• _Data for this task_
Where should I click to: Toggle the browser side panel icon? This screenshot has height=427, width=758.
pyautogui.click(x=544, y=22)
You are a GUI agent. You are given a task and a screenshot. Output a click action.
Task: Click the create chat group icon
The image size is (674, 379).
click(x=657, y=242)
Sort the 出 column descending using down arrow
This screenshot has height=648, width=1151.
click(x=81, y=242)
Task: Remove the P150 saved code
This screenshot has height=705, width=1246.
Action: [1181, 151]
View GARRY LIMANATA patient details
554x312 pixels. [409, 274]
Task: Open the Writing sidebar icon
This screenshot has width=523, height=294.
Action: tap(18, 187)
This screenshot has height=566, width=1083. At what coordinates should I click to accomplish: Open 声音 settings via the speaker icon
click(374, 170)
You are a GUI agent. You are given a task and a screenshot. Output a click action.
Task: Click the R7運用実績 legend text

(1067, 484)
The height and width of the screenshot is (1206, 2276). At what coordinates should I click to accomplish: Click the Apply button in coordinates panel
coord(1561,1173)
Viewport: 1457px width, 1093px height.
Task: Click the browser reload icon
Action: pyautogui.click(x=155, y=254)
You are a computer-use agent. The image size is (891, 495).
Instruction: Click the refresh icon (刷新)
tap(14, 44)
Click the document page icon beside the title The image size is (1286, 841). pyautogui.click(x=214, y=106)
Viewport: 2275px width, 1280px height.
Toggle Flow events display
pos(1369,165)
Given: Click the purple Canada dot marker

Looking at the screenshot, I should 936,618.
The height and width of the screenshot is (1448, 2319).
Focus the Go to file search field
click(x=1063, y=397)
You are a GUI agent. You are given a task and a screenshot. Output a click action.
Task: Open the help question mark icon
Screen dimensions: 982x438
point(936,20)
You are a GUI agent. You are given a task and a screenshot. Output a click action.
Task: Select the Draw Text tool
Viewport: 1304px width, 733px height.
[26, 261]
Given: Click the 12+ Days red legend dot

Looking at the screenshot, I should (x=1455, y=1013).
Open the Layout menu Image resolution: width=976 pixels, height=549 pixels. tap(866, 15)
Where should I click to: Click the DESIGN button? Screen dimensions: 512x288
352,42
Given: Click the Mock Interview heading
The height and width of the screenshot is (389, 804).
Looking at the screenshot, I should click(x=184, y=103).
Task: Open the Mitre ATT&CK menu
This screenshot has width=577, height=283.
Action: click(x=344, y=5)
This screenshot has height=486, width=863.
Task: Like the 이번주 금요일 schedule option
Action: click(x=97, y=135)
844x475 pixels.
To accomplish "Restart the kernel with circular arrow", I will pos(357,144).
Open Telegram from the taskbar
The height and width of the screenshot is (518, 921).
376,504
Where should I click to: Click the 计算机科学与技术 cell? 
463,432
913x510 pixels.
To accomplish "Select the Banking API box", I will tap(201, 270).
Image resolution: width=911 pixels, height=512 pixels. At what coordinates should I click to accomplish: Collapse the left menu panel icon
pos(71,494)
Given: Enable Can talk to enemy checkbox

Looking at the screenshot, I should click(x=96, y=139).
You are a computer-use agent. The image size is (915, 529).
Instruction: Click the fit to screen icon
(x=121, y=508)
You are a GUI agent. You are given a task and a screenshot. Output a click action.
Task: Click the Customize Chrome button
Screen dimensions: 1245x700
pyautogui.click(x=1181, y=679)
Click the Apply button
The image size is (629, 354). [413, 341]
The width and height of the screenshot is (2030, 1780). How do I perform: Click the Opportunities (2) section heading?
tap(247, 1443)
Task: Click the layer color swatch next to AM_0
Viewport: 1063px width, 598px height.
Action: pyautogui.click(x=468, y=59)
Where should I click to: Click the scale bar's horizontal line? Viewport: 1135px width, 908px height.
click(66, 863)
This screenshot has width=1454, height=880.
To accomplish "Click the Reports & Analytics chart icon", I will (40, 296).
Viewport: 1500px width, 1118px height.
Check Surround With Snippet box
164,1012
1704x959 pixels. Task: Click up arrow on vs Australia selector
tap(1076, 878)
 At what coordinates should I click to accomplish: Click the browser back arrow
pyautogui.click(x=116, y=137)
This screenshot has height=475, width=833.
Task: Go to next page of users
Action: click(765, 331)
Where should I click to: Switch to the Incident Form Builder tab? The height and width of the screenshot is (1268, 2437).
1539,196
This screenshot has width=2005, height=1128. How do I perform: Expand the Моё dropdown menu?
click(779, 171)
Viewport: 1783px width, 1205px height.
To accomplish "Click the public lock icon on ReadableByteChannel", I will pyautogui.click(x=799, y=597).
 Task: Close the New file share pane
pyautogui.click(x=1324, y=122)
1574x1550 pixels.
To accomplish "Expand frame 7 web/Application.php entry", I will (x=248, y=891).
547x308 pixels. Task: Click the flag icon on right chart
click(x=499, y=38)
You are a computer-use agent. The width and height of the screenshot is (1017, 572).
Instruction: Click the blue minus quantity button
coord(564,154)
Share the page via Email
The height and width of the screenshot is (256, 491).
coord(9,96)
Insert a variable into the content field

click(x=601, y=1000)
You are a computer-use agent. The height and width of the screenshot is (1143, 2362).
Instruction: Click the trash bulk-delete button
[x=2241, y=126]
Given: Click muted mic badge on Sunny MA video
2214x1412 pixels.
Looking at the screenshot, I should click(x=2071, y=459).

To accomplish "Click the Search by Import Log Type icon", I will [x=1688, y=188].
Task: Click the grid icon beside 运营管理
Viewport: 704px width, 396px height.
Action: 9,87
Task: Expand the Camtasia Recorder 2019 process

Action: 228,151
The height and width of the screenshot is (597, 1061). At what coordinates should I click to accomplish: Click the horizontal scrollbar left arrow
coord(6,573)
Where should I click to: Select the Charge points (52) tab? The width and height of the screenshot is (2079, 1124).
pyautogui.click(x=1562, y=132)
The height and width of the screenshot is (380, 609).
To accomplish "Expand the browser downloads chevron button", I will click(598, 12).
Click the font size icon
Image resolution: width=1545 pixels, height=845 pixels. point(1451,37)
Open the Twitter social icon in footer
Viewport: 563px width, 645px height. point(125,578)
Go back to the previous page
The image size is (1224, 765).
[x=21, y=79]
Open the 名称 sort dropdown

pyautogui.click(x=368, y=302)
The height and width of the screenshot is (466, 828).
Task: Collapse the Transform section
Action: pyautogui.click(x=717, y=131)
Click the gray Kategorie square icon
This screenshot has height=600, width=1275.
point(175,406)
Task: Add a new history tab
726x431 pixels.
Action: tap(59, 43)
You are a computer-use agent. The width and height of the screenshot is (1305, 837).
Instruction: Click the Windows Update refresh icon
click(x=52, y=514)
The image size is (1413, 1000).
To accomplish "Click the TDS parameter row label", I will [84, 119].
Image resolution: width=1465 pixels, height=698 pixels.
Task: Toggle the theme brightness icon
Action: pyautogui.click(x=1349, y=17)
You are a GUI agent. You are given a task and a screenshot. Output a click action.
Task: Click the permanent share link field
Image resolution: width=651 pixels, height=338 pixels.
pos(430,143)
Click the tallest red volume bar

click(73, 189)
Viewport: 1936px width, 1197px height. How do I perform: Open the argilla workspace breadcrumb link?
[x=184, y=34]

• _Directions_
Check each line of the entries above for the word "computer". List the ones that have it.

• _Final answer_
You are a computer-use agent. The image size is (891, 495).
You are a computer-use agent. The image size is (915, 529).
You are a computer-use agent. The width and height of the screenshot is (1017, 572).
You are a computer-use agent. The height and width of the screenshot is (1143, 2362).
You are a computer-use agent. The width and height of the screenshot is (1305, 837).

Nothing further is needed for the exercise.